■ WRITTEN TASK ■
Please reproduce the lines below word for word, with nothing changed, added, or left out.

■ ENTRIES PROVIDED ■
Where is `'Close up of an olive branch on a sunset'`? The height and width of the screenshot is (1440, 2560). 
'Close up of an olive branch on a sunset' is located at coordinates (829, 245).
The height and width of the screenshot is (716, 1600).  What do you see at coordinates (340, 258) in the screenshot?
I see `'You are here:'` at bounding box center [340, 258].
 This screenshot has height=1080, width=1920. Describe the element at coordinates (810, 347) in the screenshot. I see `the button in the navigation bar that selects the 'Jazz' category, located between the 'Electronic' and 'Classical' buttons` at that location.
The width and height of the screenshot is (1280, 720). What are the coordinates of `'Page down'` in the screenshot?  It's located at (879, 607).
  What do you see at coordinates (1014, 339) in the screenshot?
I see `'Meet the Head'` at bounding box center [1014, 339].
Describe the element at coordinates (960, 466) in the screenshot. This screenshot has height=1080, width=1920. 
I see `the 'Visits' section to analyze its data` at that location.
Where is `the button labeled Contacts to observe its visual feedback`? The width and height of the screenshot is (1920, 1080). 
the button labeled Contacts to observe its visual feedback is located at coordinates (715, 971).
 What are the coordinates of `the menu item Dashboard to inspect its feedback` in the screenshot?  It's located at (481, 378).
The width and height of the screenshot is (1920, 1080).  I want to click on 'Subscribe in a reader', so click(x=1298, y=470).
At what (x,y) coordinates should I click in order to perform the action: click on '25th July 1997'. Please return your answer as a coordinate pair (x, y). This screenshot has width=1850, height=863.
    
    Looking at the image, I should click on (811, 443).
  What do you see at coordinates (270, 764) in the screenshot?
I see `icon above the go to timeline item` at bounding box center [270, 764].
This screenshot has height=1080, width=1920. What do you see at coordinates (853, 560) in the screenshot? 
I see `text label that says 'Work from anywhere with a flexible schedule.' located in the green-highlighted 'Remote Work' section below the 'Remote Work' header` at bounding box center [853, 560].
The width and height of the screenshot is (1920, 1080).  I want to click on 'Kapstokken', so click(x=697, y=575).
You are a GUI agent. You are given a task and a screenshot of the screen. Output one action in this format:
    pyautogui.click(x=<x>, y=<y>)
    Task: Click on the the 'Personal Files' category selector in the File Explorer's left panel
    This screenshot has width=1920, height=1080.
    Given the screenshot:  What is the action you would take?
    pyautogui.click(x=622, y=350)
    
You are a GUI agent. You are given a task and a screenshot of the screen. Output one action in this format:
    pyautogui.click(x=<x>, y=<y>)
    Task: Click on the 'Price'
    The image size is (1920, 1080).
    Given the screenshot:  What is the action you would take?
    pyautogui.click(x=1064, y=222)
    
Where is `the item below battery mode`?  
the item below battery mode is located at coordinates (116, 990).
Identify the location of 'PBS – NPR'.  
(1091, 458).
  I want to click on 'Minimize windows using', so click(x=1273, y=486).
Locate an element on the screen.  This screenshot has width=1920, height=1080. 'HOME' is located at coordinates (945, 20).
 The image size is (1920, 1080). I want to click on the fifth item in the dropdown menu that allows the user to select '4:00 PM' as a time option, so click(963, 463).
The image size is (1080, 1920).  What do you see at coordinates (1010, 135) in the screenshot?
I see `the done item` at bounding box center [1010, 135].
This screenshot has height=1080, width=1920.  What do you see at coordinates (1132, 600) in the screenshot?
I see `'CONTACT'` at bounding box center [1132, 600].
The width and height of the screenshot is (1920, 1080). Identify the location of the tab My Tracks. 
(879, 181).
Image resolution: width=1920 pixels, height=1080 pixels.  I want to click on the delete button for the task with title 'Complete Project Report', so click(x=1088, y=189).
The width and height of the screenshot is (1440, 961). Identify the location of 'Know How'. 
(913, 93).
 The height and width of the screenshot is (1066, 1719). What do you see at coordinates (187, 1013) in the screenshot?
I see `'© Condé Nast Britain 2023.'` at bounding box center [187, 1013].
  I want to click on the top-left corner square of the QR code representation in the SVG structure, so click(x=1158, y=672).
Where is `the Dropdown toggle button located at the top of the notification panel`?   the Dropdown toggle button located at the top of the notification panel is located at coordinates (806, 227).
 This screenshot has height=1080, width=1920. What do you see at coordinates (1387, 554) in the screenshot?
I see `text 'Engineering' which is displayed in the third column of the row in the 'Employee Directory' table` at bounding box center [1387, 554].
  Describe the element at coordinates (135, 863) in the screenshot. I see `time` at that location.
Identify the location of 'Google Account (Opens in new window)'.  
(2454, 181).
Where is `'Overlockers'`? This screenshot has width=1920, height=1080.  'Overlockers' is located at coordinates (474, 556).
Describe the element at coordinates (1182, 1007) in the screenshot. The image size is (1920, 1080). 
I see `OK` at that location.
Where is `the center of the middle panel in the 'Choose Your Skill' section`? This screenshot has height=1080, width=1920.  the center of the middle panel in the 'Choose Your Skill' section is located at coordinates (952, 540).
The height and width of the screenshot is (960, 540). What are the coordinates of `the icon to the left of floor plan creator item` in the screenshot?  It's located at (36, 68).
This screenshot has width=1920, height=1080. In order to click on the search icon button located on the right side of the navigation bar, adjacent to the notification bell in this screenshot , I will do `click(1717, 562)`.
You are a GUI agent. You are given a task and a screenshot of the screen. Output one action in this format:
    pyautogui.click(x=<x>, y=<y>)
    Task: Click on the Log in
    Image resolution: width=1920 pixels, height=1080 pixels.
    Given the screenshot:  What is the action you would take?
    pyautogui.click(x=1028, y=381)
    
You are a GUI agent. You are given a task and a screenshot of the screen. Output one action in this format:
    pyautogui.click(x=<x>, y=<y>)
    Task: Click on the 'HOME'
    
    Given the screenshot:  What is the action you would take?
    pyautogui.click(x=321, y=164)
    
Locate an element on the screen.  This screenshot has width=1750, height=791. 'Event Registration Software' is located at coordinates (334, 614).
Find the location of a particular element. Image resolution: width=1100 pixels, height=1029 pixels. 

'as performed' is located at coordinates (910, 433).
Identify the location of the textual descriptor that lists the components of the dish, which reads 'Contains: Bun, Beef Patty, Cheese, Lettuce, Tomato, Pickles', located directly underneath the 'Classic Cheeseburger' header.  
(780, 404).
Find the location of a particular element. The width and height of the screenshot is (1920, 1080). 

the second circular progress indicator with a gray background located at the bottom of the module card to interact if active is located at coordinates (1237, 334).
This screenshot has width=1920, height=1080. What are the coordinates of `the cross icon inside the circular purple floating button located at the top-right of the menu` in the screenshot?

■ EXERCISE OUTPUT ■
Where is `'Close up of an olive branch on a sunset'`? The height and width of the screenshot is (1440, 2560). 
'Close up of an olive branch on a sunset' is located at coordinates (829, 245).
The height and width of the screenshot is (716, 1600).  What do you see at coordinates (340, 258) in the screenshot?
I see `'You are here:'` at bounding box center [340, 258].
 This screenshot has height=1080, width=1920. Describe the element at coordinates (810, 347) in the screenshot. I see `the button in the navigation bar that selects the 'Jazz' category, located between the 'Electronic' and 'Classical' buttons` at that location.
The width and height of the screenshot is (1280, 720). What are the coordinates of `'Page down'` in the screenshot?  It's located at (879, 607).
  What do you see at coordinates (1014, 339) in the screenshot?
I see `'Meet the Head'` at bounding box center [1014, 339].
Describe the element at coordinates (960, 466) in the screenshot. This screenshot has height=1080, width=1920. 
I see `the 'Visits' section to analyze its data` at that location.
Where is `the button labeled Contacts to observe its visual feedback`? The width and height of the screenshot is (1920, 1080). 
the button labeled Contacts to observe its visual feedback is located at coordinates (715, 971).
 What are the coordinates of `the menu item Dashboard to inspect its feedback` in the screenshot?  It's located at (481, 378).
The width and height of the screenshot is (1920, 1080).  I want to click on 'Subscribe in a reader', so click(x=1298, y=470).
At what (x,y) coordinates should I click in order to perform the action: click on '25th July 1997'. Please return your answer as a coordinate pair (x, y). This screenshot has width=1850, height=863.
    
    Looking at the image, I should click on (811, 443).
  What do you see at coordinates (270, 764) in the screenshot?
I see `icon above the go to timeline item` at bounding box center [270, 764].
This screenshot has height=1080, width=1920. What do you see at coordinates (853, 560) in the screenshot? 
I see `text label that says 'Work from anywhere with a flexible schedule.' located in the green-highlighted 'Remote Work' section below the 'Remote Work' header` at bounding box center [853, 560].
The width and height of the screenshot is (1920, 1080).  I want to click on 'Kapstokken', so click(x=697, y=575).
You are a GUI agent. You are given a task and a screenshot of the screen. Output one action in this format:
    pyautogui.click(x=<x>, y=<y>)
    Task: Click on the the 'Personal Files' category selector in the File Explorer's left panel
    This screenshot has width=1920, height=1080.
    Given the screenshot:  What is the action you would take?
    pyautogui.click(x=622, y=350)
    
You are a GUI agent. You are given a task and a screenshot of the screen. Output one action in this format:
    pyautogui.click(x=<x>, y=<y>)
    Task: Click on the 'Price'
    The image size is (1920, 1080).
    Given the screenshot:  What is the action you would take?
    pyautogui.click(x=1064, y=222)
    
Where is `the item below battery mode`?  
the item below battery mode is located at coordinates (116, 990).
Identify the location of 'PBS – NPR'.  
(1091, 458).
  I want to click on 'Minimize windows using', so click(x=1273, y=486).
Locate an element on the screen.  This screenshot has width=1920, height=1080. 'HOME' is located at coordinates (945, 20).
 The image size is (1920, 1080). I want to click on the fifth item in the dropdown menu that allows the user to select '4:00 PM' as a time option, so click(963, 463).
The image size is (1080, 1920).  What do you see at coordinates (1010, 135) in the screenshot?
I see `the done item` at bounding box center [1010, 135].
This screenshot has height=1080, width=1920.  What do you see at coordinates (1132, 600) in the screenshot?
I see `'CONTACT'` at bounding box center [1132, 600].
The width and height of the screenshot is (1920, 1080). Identify the location of the tab My Tracks. 
(879, 181).
Image resolution: width=1920 pixels, height=1080 pixels.  I want to click on the delete button for the task with title 'Complete Project Report', so click(x=1088, y=189).
The width and height of the screenshot is (1440, 961). Identify the location of 'Know How'. 
(913, 93).
 The height and width of the screenshot is (1066, 1719). What do you see at coordinates (187, 1013) in the screenshot?
I see `'© Condé Nast Britain 2023.'` at bounding box center [187, 1013].
  I want to click on the top-left corner square of the QR code representation in the SVG structure, so click(x=1158, y=672).
Where is `the Dropdown toggle button located at the top of the notification panel`?   the Dropdown toggle button located at the top of the notification panel is located at coordinates (806, 227).
 This screenshot has height=1080, width=1920. What do you see at coordinates (1387, 554) in the screenshot?
I see `text 'Engineering' which is displayed in the third column of the row in the 'Employee Directory' table` at bounding box center [1387, 554].
  Describe the element at coordinates (135, 863) in the screenshot. I see `time` at that location.
Identify the location of 'Google Account (Opens in new window)'.  
(2454, 181).
Where is `'Overlockers'`? This screenshot has width=1920, height=1080.  'Overlockers' is located at coordinates (474, 556).
Describe the element at coordinates (1182, 1007) in the screenshot. The image size is (1920, 1080). 
I see `OK` at that location.
Where is `the center of the middle panel in the 'Choose Your Skill' section`? This screenshot has height=1080, width=1920.  the center of the middle panel in the 'Choose Your Skill' section is located at coordinates (952, 540).
The height and width of the screenshot is (960, 540). What are the coordinates of `the icon to the left of floor plan creator item` in the screenshot?  It's located at (36, 68).
This screenshot has width=1920, height=1080. In order to click on the search icon button located on the right side of the navigation bar, adjacent to the notification bell in this screenshot , I will do `click(1717, 562)`.
You are a GUI agent. You are given a task and a screenshot of the screen. Output one action in this format:
    pyautogui.click(x=<x>, y=<y>)
    Task: Click on the Log in
    Image resolution: width=1920 pixels, height=1080 pixels.
    Given the screenshot:  What is the action you would take?
    pyautogui.click(x=1028, y=381)
    
You are a GUI agent. You are given a task and a screenshot of the screen. Output one action in this format:
    pyautogui.click(x=<x>, y=<y>)
    Task: Click on the 'HOME'
    
    Given the screenshot:  What is the action you would take?
    pyautogui.click(x=321, y=164)
    
Locate an element on the screen.  This screenshot has width=1750, height=791. 'Event Registration Software' is located at coordinates (334, 614).
Find the location of a particular element. Image resolution: width=1100 pixels, height=1029 pixels. 

'as performed' is located at coordinates (910, 433).
Identify the location of the textual descriptor that lists the components of the dish, which reads 'Contains: Bun, Beef Patty, Cheese, Lettuce, Tomato, Pickles', located directly underneath the 'Classic Cheeseburger' header.  
(780, 404).
Find the location of a particular element. The width and height of the screenshot is (1920, 1080). 

the second circular progress indicator with a gray background located at the bottom of the module card to interact if active is located at coordinates (1237, 334).
This screenshot has width=1920, height=1080. What are the coordinates of `the cross icon inside the circular purple floating button located at the top-right of the menu` in the screenshot?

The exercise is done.